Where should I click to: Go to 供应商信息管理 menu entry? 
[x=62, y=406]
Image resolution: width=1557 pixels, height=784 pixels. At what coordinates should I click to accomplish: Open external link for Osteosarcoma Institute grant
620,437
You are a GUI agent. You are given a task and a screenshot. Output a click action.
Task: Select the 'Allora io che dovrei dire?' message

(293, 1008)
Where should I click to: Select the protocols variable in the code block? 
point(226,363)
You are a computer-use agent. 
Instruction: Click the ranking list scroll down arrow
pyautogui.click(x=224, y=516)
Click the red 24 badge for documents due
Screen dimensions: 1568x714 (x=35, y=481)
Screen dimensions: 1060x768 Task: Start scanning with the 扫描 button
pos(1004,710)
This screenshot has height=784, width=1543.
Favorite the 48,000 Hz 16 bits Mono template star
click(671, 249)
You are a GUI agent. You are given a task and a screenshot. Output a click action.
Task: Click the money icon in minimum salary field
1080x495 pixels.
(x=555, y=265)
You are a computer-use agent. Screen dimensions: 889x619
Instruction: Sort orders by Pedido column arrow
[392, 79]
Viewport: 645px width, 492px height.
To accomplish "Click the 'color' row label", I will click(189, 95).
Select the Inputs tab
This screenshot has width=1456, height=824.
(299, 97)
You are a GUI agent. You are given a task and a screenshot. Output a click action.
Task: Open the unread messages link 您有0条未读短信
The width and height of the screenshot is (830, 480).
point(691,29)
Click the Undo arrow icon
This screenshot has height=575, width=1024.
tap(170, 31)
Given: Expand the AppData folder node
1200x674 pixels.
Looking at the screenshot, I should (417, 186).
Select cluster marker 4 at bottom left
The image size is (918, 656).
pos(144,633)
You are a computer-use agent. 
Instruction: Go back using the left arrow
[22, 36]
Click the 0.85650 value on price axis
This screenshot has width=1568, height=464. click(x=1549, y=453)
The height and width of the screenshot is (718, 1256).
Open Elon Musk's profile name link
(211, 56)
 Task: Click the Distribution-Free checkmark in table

—————

*Required action*. Exactly as it appears above, write out the complete listing.

*Answer box*.
Where should I click to: Go to 供应商信息管理 menu entry? 
[x=62, y=406]
Image resolution: width=1557 pixels, height=784 pixels. At what coordinates should I click to accomplish: Open external link for Osteosarcoma Institute grant
620,437
You are a GUI agent. You are given a task and a screenshot. Output a click action.
Task: Select the 'Allora io che dovrei dire?' message

(293, 1008)
Where should I click to: Select the protocols variable in the code block? 
point(226,363)
You are a computer-use agent. 
Instruction: Click the ranking list scroll down arrow
pyautogui.click(x=224, y=516)
Click the red 24 badge for documents due
Screen dimensions: 1568x714 (x=35, y=481)
Screen dimensions: 1060x768 Task: Start scanning with the 扫描 button
pos(1004,710)
This screenshot has height=784, width=1543.
Favorite the 48,000 Hz 16 bits Mono template star
click(671, 249)
You are a GUI agent. You are given a task and a screenshot. Output a click action.
Task: Click the money icon in minimum salary field
1080x495 pixels.
(x=555, y=265)
You are a computer-use agent. Screen dimensions: 889x619
Instruction: Sort orders by Pedido column arrow
[392, 79]
Viewport: 645px width, 492px height.
To accomplish "Click the 'color' row label", I will click(189, 95).
Select the Inputs tab
This screenshot has width=1456, height=824.
(299, 97)
You are a GUI agent. You are given a task and a screenshot. Output a click action.
Task: Open the unread messages link 您有0条未读短信
The width and height of the screenshot is (830, 480).
point(691,29)
Click the Undo arrow icon
This screenshot has height=575, width=1024.
tap(170, 31)
Given: Expand the AppData folder node
1200x674 pixels.
Looking at the screenshot, I should (417, 186).
Select cluster marker 4 at bottom left
The image size is (918, 656).
pos(144,633)
You are a computer-use agent. 
Instruction: Go back using the left arrow
[22, 36]
Click the 0.85650 value on price axis
This screenshot has width=1568, height=464. click(x=1549, y=453)
The height and width of the screenshot is (718, 1256).
Open Elon Musk's profile name link
(211, 56)
 Task: Click the Distribution-Free checkmark in table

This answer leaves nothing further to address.